The Kidney Disease: Improving Global Outcomes (KDIGO) 2024 Guideline for Identification and Management of Chronic Kidney Disease (CKD) is a welcome development, coming 12 years after the paradigm-changing 2012 guidelines. We are living in an unprecedented era in nephrology with novel therapies, including sodium-glucose cotransporter-2 inhibitors, glucagon-like peptide-1 receptor agonists and non-steroidal mineralocorticoid receptor antagonists, now being proven in multiple randomized controlled clinical trials to reduce both the progression of CKD and cardiovascular morbidity and mortality. The KDIGO 2024 CKD Guideline is aimed at a broad audience looking after children and adults with CKD and provide practical and actionable steps to improve care. This commentary reviews the guideline sections pertaining to the evaluation and risk assessment of individuals with CKD from a European perspective. We feel that despite the last guideline being published 12 years ago, and the fact that the assessment of CKD has been emphasized by many other national/international nephrology, cardiology and diabetology guidelines and societies, the diagnosis and treatment of CKD remains poor across Europe.
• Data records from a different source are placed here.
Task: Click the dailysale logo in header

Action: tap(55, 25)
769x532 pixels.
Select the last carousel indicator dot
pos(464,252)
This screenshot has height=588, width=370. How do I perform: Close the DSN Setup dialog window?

As such, the KDIGO 2024 CKD Guideline should be seen as an urgent call to action to improve diagnosis and care of children and adults with CKD across Europe. We know what we need to do. We now need to get on and do it.
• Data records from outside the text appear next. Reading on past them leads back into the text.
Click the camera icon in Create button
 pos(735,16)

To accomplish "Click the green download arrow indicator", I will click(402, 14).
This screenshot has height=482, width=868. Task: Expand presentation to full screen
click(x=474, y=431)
《肾脏病:改善全球预后(KDIGO)2024年慢性肾脏病(CKD)识别与管理指南》是一项值得欢迎的进展,它在具有变革意义的2012年指南发布12年后问世。我们正生活在肾脏病学的一个前所未有的时代,包括钠-葡萄糖协同转运蛋白2抑制剂、胰高血糖素样肽1受体激动剂和非甾体类盐皮质激素受体拮抗剂在内的新型疗法,现已在多项随机对照临床试验中被证明可降低CKD的进展以及心血管疾病的发病率和死亡率。KDIGO 2024年CKD指南面向照顾CKD儿童和成人的广大受众,提供了改善护理的切实可行步骤。本评论从欧洲视角回顾了该指南中与CKD患者评估和风险评估相关的章节。我们认为,尽管上一版指南于12年前发布,且许多其他国家/国际肾脏病学、心脏病学和糖尿病学指南及学会都强调了CKD的评估,但欧洲各地CKD的诊断和治疗情况仍然不佳。因此,KDIGO 2024年CKD指南应被视为一项紧急行动呼吁,以改善欧洲CKD儿童和成人的诊断和护理。我们知道我们需要做什么。现在我们需要着手去做。